Poets Ranked by Beard Weight

from A Journey Round My Skull.

"As will be noted, Underwood awards the highest ranking to Samuel F. B. Morse, laconic linguist and perfecter of the practical telegraph, whose name will be forever linked with that ingenious system of stripped-down prosody masterfully devised for conveying writing over distances by means of a wire which enabled him to transmit from Washington to Baltimore the immortal message: "What hath God wrought." In conferring the prize upon Morse, Underwood cites both the prominence of his whiskerage and the pre-eminence of his poetic gravity ratio, and recalls the little-known circumstances of Morse's poignant demise: "...as the eminent inventor-poet lay on his deathbed huskily breathing his last, and dusk and death's shadow competed to cast their palls over the hushed, but crowded room, vigil-keepers gasped as a sparrow descended from a nearby wire, lit at the windowsill, and began to tap rapidly with its tiny beak." Perhaps the bewildering bird was only attracted by the nest-worthiness of Morse's monolithic mass of whiskers.
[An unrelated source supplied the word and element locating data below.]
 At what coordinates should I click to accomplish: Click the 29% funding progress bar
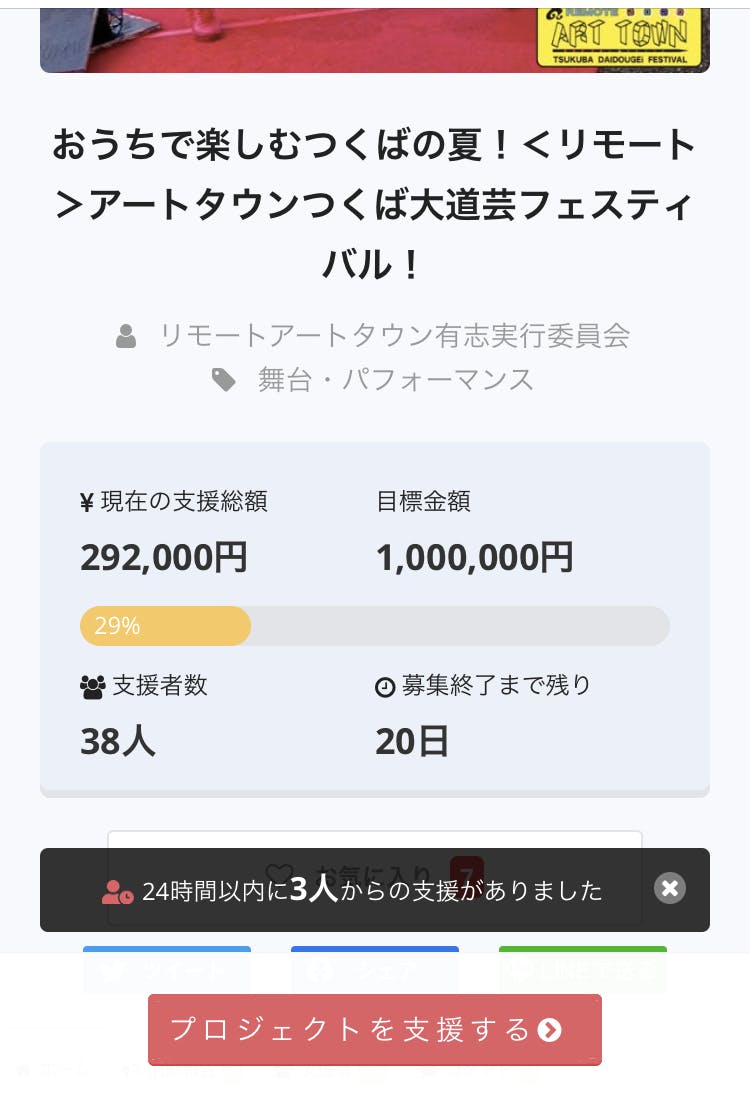click(x=374, y=626)
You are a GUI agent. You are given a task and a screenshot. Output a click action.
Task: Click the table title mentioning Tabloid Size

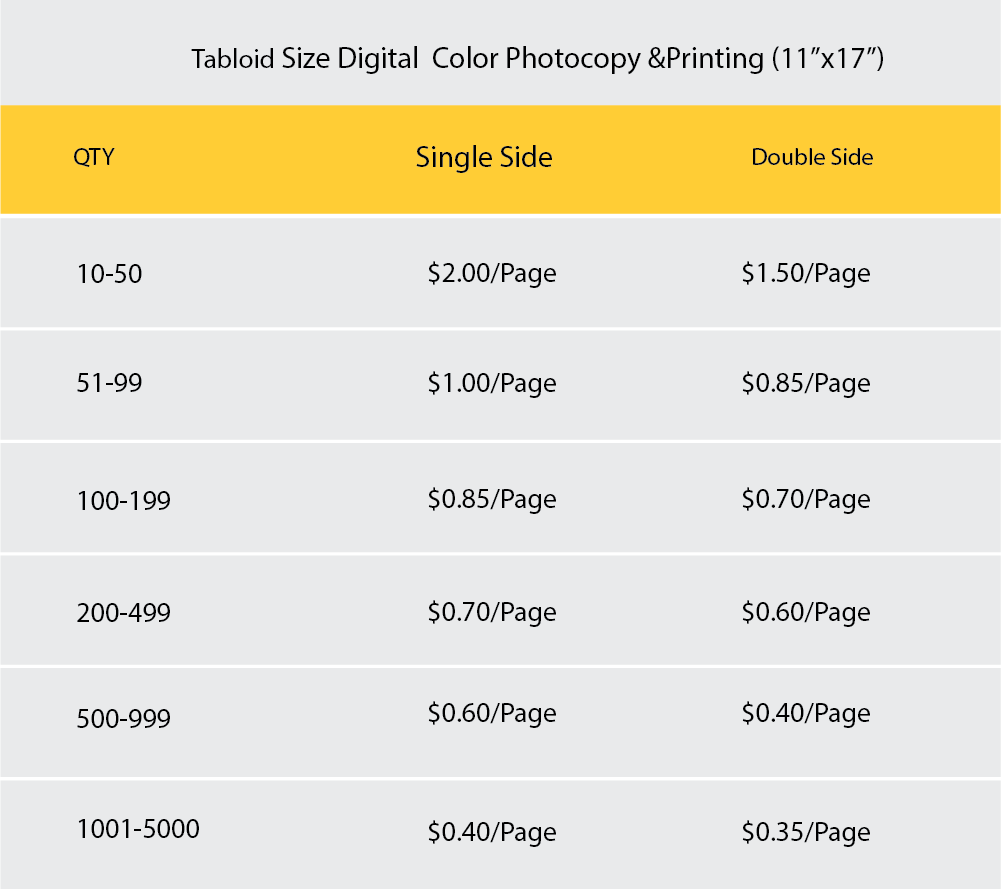pyautogui.click(x=537, y=59)
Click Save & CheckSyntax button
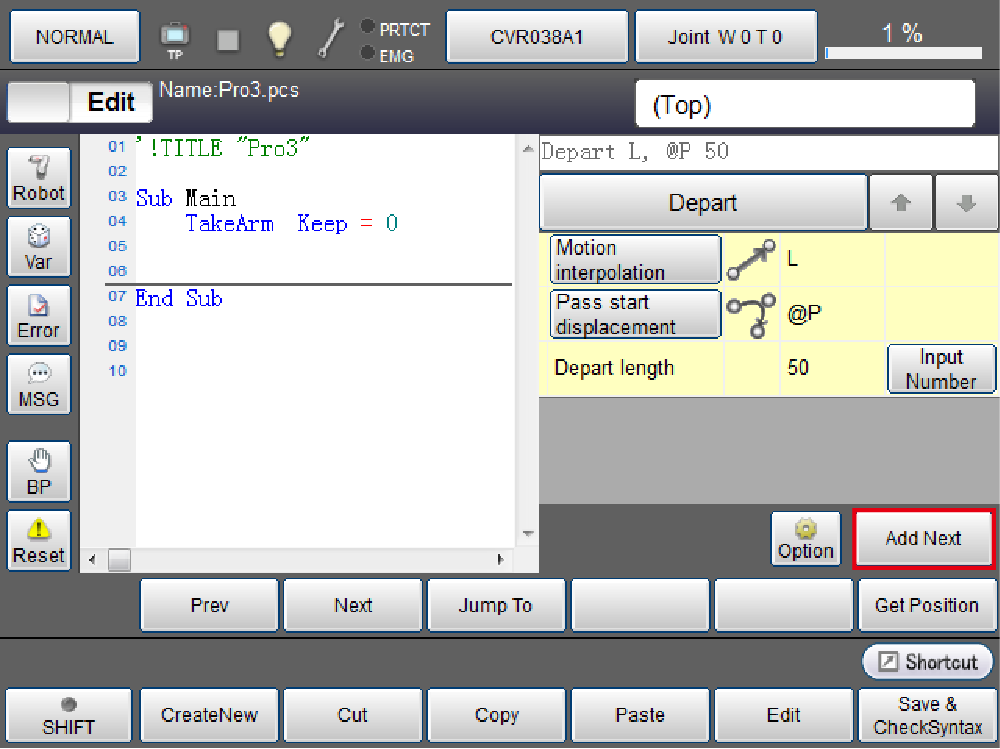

But, instead of flitting to nestle in the cottony tufts of the moribund seer's chin-fringe, the sparrow, according to astonished onlookers, tapped on the sill in perfect telegraphic code "…that nurtureth speech from silence…," at the precise moment the old sage expired. The testimony of the numerous sober witnesses to this incident is a matter of historical record."